War and Peace
May 24, 2006
A book review. No, really.
I read it, complete and unabridged, a 1938 (or earlier) Modern Library edition, translated by one Constance Garnett. I feel kind of bad that in the time it took to read it—from Thanksgiving to Mother’s Day; I’m not proud—this antique book took some abuse and now the front cover and binding on the spine are off… (It was at least third-hand, with my having borrowed it from my mother, and its having two other names written inside, one of which says, “Rose Fink ’38.”)
As you may know, it’s bulky, and even when reading in bed it gets beset by its own weight. But still all 1,146 pages of quite small type are still there. Should any of you want to borrow it. (Joke.)
I realize it’s anachronistic and weird to have undertaken such leisure reading in this day and age but I’m so glad I stuck to it, and finished. It’s something I’ve wanted to read for about 20 years. The writing is exquisite of course, a fact almost forgotten in its universal acceptance. Tolstoy writes well. Duh. But really, really well, with an authorial reserve combined with psychological x-ray vision that is lucid and incisive for all its 19th century formality. With occasionally the slightest imaginable shade of irony. Refreshing. He understands how people work at a deeply interior level, and can relay it clearly without Freudian twaddle, whether it’s a peasant soldier, a minor countess of 19 years, or Napoleon Bonaparte, the axis on which the story turns, though he’s written about directly but little.
That scant attention to Napoleon actually embodies one of the main points Tolstoy seems to have been wanting to make (seeing as in the last 50 pages he abandons the characters and their stories as done and pursues this line philosophically from umpteen angles): History is not made by leaders and heroic men alone. It is the sum of all the participants’ decisions, acquiescences, and actions. He avers that Napoleon could not have gotten 600,000 men to march from France to Russia if it was all on his own say-so. It was the concatenation of other events and decisions, and most notably the combined will of those 600,000 that caused it to occur.And yet, is will the right word? Tolstoy questions free will, coming just shy of giving all motive power to the Almighty, but speaks of history in terms of Newtonian physics, irresistible forces and objects in motion….
The commentary on war in the second half is also arresting for Tolstoy wrote about the war when it was fairly recent history (50 years past or so), and in his laments at the barbarousness, the stupidity, and the venality of it all, he sounds downright contemporary. Every generation thinks not only that it is the most advanced, but also that it is the most vicious and degenerate. Guess human development only goes to more, not less, of anything, good or bad.

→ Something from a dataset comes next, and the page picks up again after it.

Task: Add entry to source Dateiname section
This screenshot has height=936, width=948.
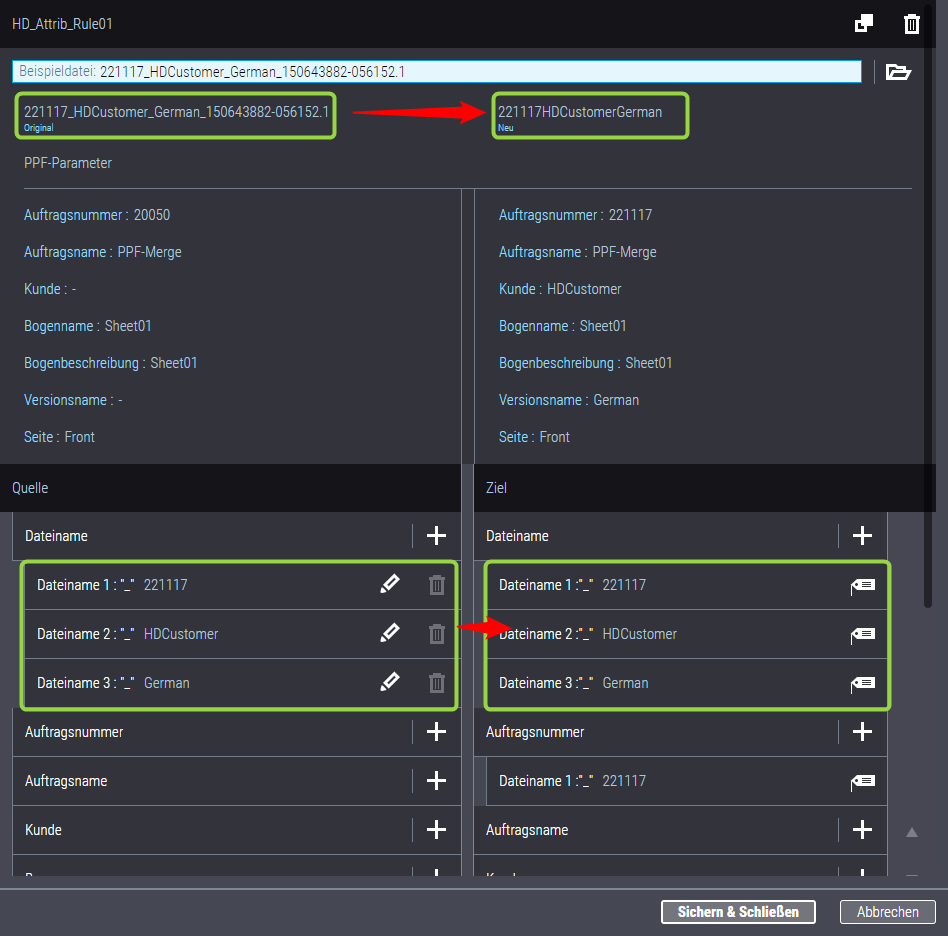Action: (436, 536)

Of course, LT has a point about the absurd waste of Napoleon’s 1812 campaign. It’s very clearly shown in graphic artist Edward Tufte’s famous poster diagramming the movement of diminishing troops as they invade and retreat from Russia. I attended a Tufte seminar years ago, and still have the very telling poster in my study.
So, about the story part. First you meet a couple dozen characters, each with many names and apparently unconnected to one another, bopping about Moscow, St. Petersburg and the countryside. Then off to the War of 1807, which is not very warlike. Then it’s back to society and all its turmoil for a sizeable chunk of the book, which made me think Leo’s point was that that was where the real war was…. at least that battles and negotiation are as much a thing of home as army. Then the last quarter is mostly focused on the grisly events of 1812 and what our characters are doing through that time. Struggling with financial or spiritual bankruptcy, testing romantic and filial love, surviving…. Our original cast starts getting entwined by this point. A handful of characters we’ve grown slightly or very attached to die. But, without softening any pain or fear, Tolstoy paints a transformation at death to such mystical repose that it is downright comforting.
So the pace, the length, the depth… all written for another time, when reading wasn’t limited to the 15 minutes before you crash asleep or the occasional airplane ride. And yet, completely worth the swimming against the tide to get through. Wonderful.
And oh! Mon dieu, the whole novel is online, searchable by chapter!